Photography Notes: I took all pictures with a Sony Alpha 7R II and Sony SEL-24240 lens, plus a polarizing filter and post-processing in Adobe Lightroom to equalize the brightness.
2018-05-27: Moved two pictures covering Riem Arcaden and the Messe lake to a new gallery devoted to that area.
The Housing Blocks
Next we go down into the streets and see a number of typical housing blocks, mostly residential but including a few communal buildings. With some exceptions, these perfectly straight streets are remarkably monotonous. It’s easy to get lost here.
The Buildings
Here are close-ups of a few particular houses. The first is simply depressing. The second is remarkable for the strong resemblance of its balconies to Matrix pods. The third shows bizarre one-story protrusions above the entrances, because why not?
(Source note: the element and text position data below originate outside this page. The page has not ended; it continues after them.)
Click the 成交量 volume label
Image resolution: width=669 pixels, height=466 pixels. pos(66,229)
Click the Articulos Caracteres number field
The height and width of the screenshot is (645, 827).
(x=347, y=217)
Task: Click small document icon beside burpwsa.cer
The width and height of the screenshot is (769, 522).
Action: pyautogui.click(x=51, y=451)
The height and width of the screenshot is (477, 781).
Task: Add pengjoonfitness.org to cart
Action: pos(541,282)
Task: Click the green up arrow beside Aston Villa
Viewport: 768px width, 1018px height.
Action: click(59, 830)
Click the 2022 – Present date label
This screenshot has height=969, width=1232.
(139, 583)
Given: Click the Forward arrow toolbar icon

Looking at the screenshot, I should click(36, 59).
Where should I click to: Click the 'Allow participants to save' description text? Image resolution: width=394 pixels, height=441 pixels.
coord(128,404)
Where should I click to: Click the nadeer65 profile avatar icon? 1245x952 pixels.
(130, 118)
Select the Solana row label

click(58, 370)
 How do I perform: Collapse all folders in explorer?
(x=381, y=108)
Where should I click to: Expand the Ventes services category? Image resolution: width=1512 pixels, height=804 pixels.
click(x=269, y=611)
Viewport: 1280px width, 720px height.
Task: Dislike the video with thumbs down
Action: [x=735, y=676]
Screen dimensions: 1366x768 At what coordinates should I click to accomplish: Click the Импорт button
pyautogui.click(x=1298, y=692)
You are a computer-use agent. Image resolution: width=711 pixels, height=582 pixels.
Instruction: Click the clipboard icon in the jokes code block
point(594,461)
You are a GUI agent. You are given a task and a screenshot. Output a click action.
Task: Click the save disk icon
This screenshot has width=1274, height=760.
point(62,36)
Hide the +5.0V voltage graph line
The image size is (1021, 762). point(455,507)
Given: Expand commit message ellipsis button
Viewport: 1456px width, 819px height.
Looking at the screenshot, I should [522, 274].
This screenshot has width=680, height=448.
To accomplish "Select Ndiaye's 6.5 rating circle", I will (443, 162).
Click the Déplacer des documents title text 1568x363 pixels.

The fourth has no proper window blinds, instead the ground floor gets rickety plastic shutters! The fifth is one of the few nice houses, in mediterranean villa style. Lastly, the sixth shows a resident’s flag of the “green” eco movement. Riem features some pioneering zero-energy houses – nothing wrong with that, but it doesn’t inherently make them any prettier.
The Public Spaces
Messestadt Riem includes a large number of generous public spaces. Unfortunately, they are mostly just that: empty rectangular spaces between buildings, with no particular enticement for humans to linger. The rectangular iron-and-concrete skeletons in pictures 3–5 are the designers’ idea of romantic alleys. Pictures 6 and 7 show the cheerful playgrounds for happy Messestadt children.
The Park Paths
Messepark is an artificial but generally pleasant recreation area. Its one big problem is the designers’ addiction to geometry. All paths are perfectly straight and seemingly interminable, occasionally intersecting at precise geometric angles. If you want a vision of the future, imagine recreational walking paths going on in a perfectly straight direction, forever.
The Lakes
Within Messepark lies the Riemer See, or Bugasee as it was created for the 2005 Bundesgartenschau (gardening exhibition). This lake, sized 800×150 meters with a depth up to 18 meters, is entirely artificial. There are no natural streams nearby, so three pumps continually lift ground water into the lake’s concrete basin. Its shape is, of course, highly geometrical, with straight lines meeting at clearly defined angles.
Although intended for bathing, the lake features no trees or anything else providing shade near the shores. Moreover, visitors report that the lake is unpleasantly cold, due to its groundwater source, except in the very hottest days of summer. Nearby is an obviously artificial stand of trees, and the obligatory modern “art” (the designers’ idea of a perfect tree?).